This
DHL-themed phish got me looking at an IP address range of
64.20.51.16/29 which is a range belonging to
Interserver Inc in the US, but which has been reallocated to a customer. But who? Because the WHOIS details for that block are not valid..
%rwhois V-1.5:003fff:00 city.trouble-free.net (by Network Solutions, Inc. V-1.5.9.5)
network:Class-Name:network
network:ID:NETBLK-INTSRV.64.20.32.0/19
network:Auth-Area:64.20.32.0/19
network:Network-Name:INTSRV-64.20.51.16
network:IP-Network:64.20.51.16/29
network:Org-Name:N/A N/A
network:Street-Address:N/A
network:City:N/A
network:State:na
network:Postal-Code:N/A
network:Country-Code:US
network:Created:20150624
network:Updated:20150922
network:Updated-By:abuse@interserver.net
Well, that's quite a sloppy move by Interserver to allow that, but it doesn't mean that the block is evil. However, an analysis of the sites currently and formerly hosted in that range indicate a very high proportion of phishing sites.. in fact, the range is a hotbed of sophisticated fraud sites, many of which seem to be undiscovered.

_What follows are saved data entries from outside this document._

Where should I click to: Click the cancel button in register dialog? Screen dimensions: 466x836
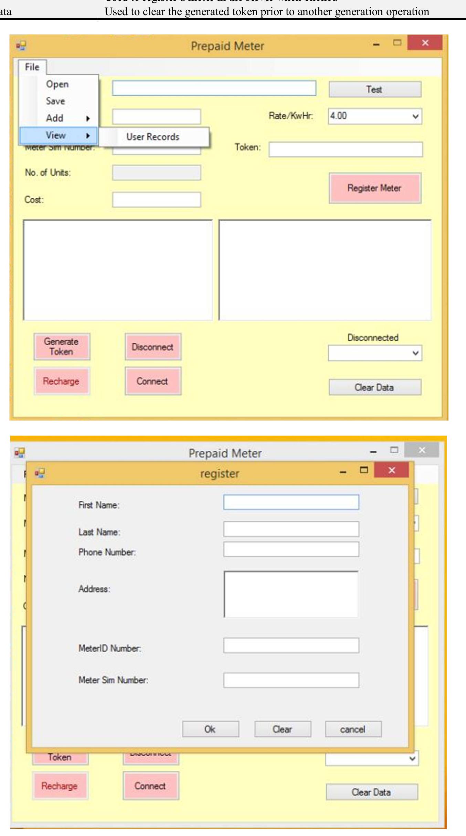(353, 729)
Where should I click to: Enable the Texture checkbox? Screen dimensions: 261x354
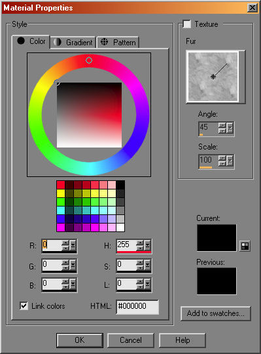[187, 24]
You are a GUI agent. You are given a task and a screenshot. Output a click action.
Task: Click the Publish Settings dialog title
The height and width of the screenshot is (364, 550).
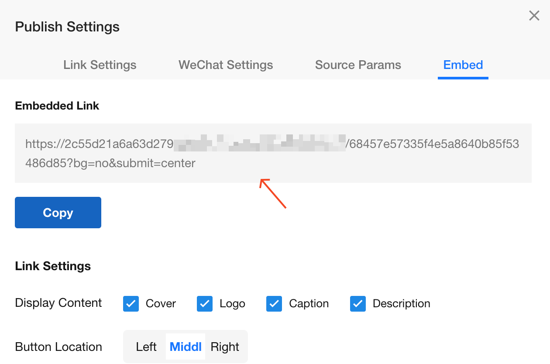(x=67, y=27)
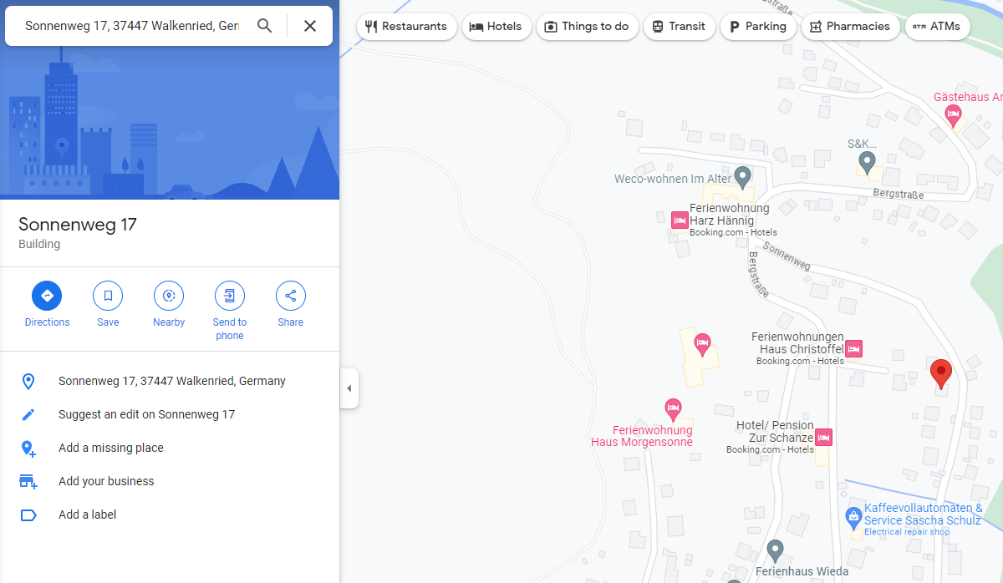This screenshot has width=1003, height=583.
Task: Select Add your business option
Action: [x=106, y=481]
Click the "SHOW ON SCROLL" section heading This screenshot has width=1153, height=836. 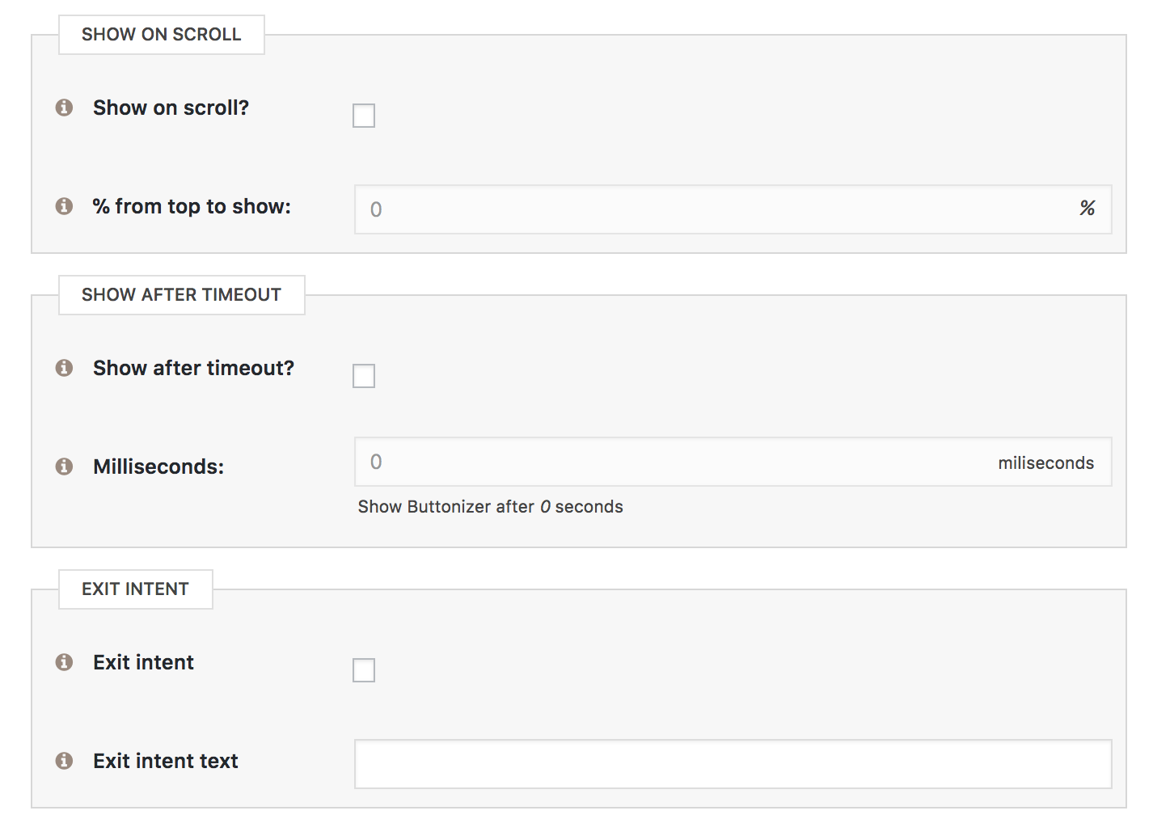click(162, 35)
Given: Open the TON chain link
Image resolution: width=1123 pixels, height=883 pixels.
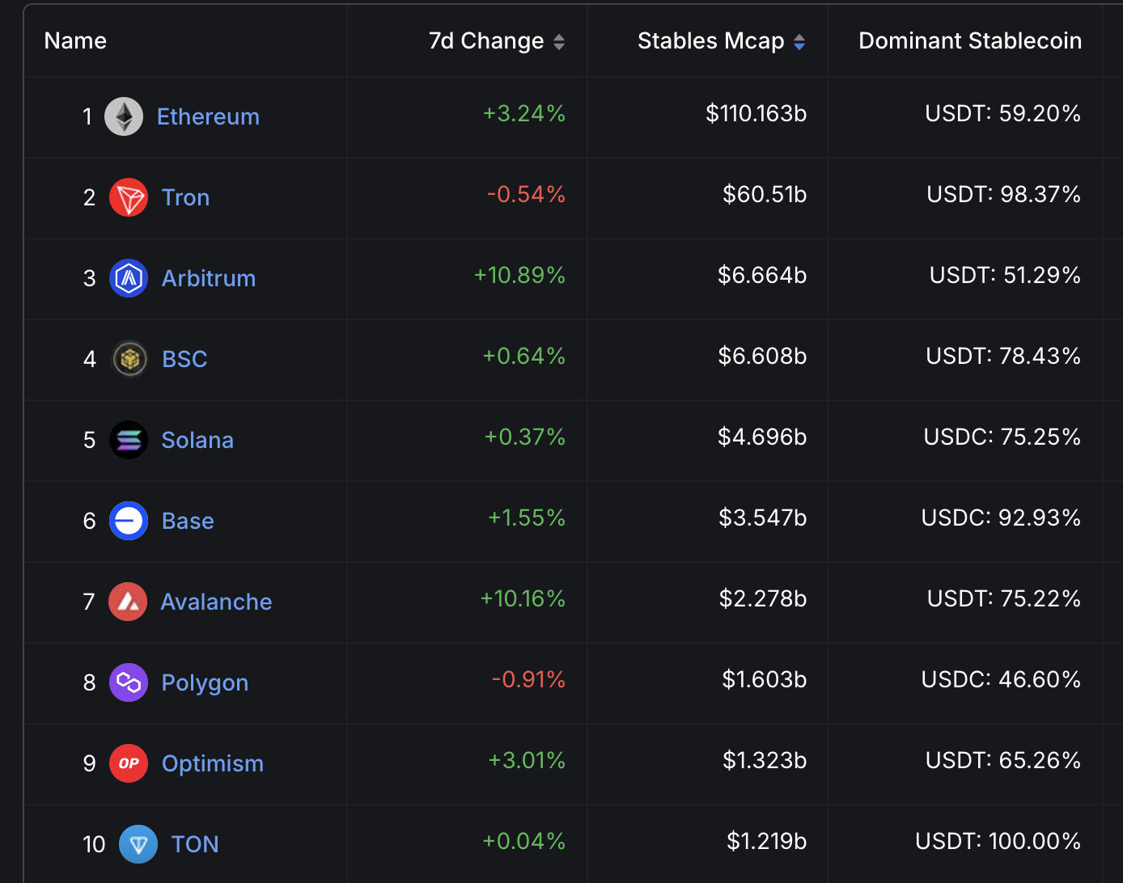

I combined current reverse IP data from DomainTools and current and historical data from DNSDB and then ran them through an IP lookup and a check against the Google Safe Browsing and
SURBL reputations.
The results [csv] show a very large number of sites flagged by SURBL in particular, amounting to 47 out of 167 sites (i.e. 28%) that I can identify as being currently hosted in that range.
In addition, a large number of phishing and other malicious sites have been hosted on 64.20.51.16/29 in the past and are now hosted elsewhere.
nswo.co.uk / "La Casa Limpia - a Balaeric Island Villa"
At first glance, some of the remaining sites look legitimate. Consider
nswo.co.uk entitled "
La Casa Limpia - a Balaeric Island Villa".
It looks utterly legitmate, although it is an odd domain name for a villa in Spain. Let's check those WHOIS details..
Domain name:
nswo.co.uk
Registrant:
P J Green
Registrant type:
UK Sole Trader
Registrant's address:
100 Malderen Road
Islington
London
Greater London
LN23 6AU
United Kingdom
Data validation:
Nominet was able to match the registrant's name and address against a 3rd party data source on 10-Dec-2012
Despite Nominet claiming to verify the address, there is no such road as "Malderen Road" anywhere in the United Kingdom, and the post code of "LN23 6AU" is also completely invalid and exists nowhere in the UK. A bit of investigation shows that the site is almost a complete rip-off of a
legitimate site at
palmyramenorca.com.. but with different contact details.
dominioncollege.ca / "Dominion College"
Consider also
dominioncollege.ca - a professional looking website billing itself as
Dominion College of Canada.
Apparently, Dominion College is the "Highest Ranking Creative Arts University". But there is
no such university in Canada, and the domain for this "150 year old" institution was only registered in August 2015.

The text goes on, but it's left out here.